While the economy of Kolkata has been sliding backwards in many respects, there has been remarkable expansion in certain areas – real estate, information technology and retail trade. Big shopping centres have come up, and along with it there has been a large increase in small shops and pavement stalls.

== Political Actions ==
With hawkers occupying large portions of the pavements, in the sixties the state government, then controlled by the Congress Party, launched Operation Hawker and tried to remove hawkers from the streets of Kolkata. The Communist Party of India (Marxist), then in the opposition, organised the hawkers in active protest. Soon thereafter, the Congress Party was out of power in the state. Later, when the CPI(M) was firmly in saddle as leader of the Left Front for around two decades, it launched Operation Sunshine in 1996. Officers of Kolkata Municipal Corporation, cadres of the CPI(M) along with police battalions demolished the side walk stalls of thousands of hawkers. Such stalls had lined the city's thoroughfares for nearly three decades.This time the hawkers were mobilised by opposition leaders such as Mamata Banerjee but the Left Front remained firm in its conviction to remove hawkers. However, in the face of protests, the municipal administration and the police allowed the hawkers to reoccupy gradually the pavements of streets from which they had been cleared. The Calcutta Hawker Sangram Committee, a union of more than 32 local hawkers' associations formed in the beforemath of Operation Sunshine, took the leadership to reclaim the footpaths. The situation has come to such a pass that according to a deputy commissioner of Kolkata Police, 80 per cent of Kolkata's pavements are encroached by hawkers and illegal settlers. Pedestrians are forced to use the roads because there is hardly any space on the pavements for walking, and once people are getting used to walking on the streets, they continue to do so even if the side walks are vacant. Some reports suggest that the hawkers have made a comeback on the streets of Kolkata during the period 2000-2005 when Trinamool Congress was in power in Kolkata Corporation.

==Legal action==
With the politicians dilly-dallying, the matter rolled on to the courts as public interest litigation. In 1996, Kolkata High Court asked the state government to submit a detailed report on pavement encroachment. In 1998, another case demanding rehabilitation of hawkers was moved in the court. In 2003, the high court asked the state government to state its stand on hawkers. In 2005, the state government informed the high court that a uniform policy on rehabilitation of hawkers was underway. In 2007, the high court found that its 1996 order was not implemented.

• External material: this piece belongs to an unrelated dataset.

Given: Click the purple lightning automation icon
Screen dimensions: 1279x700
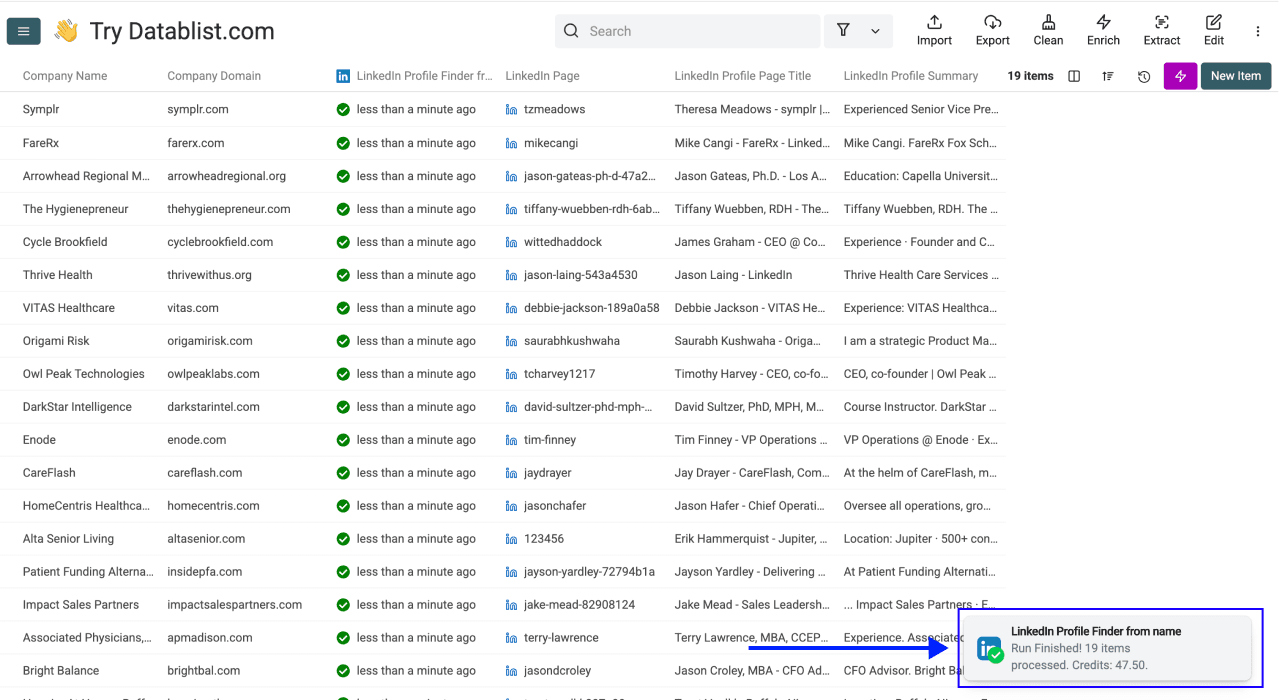Looking at the screenshot, I should (1179, 75).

Commenting on a petition filed by environmentalist Subhas Dutta in 2004, the division bench of Chief Justice V.S. Sirpurkar and Soumitra Sen observed in 2006, that the hawker menace was growing like cancer. It was impossible for people to walk on the roads, forget about footpaths.

The advocate general informed the high court that the state government had drawn out a plan regarding the hawkers. The highlights of the plan were earmarking of hawker free zone, creating some hawking zones, setting time limits for hawking, banning erection of permanent structures, keeping two-thirds of pavement free of hawkers, replacing polythene sheets with colourful umbrellas, removing of hawkers from 50 yd of crossings, and issuing licences to existing hawkers only.

==Municipal Corporation==

Bikash Bhattacharya, Mayor of Kolkata, has said that hawkers would be allowed to stay on all pavements across the city and they would be allowed to occupy a third of the pavements along the streets but they would not be allowed to occupy space within a 50-metre radius of road crossings or build any structures.

According to the Hawker Sangram Committee, "Hawkers are exploited by the agents of trade union leaders, politicians, police, civic councillors. They have to pay to earn their bread." The hawkers pay ₹ 2.66 billion as bribe. This is around 3 per cent of the business. The Committee says, "We are willing to pay rent or some other form of tax to the civic body if we get the right to conduct business. Identity cards will protect us from extortion by multiple agencies,"

There are several unions or associations of hawkers, such as Calcutta Hawkers' Men Union and Bengal Hawkers Association.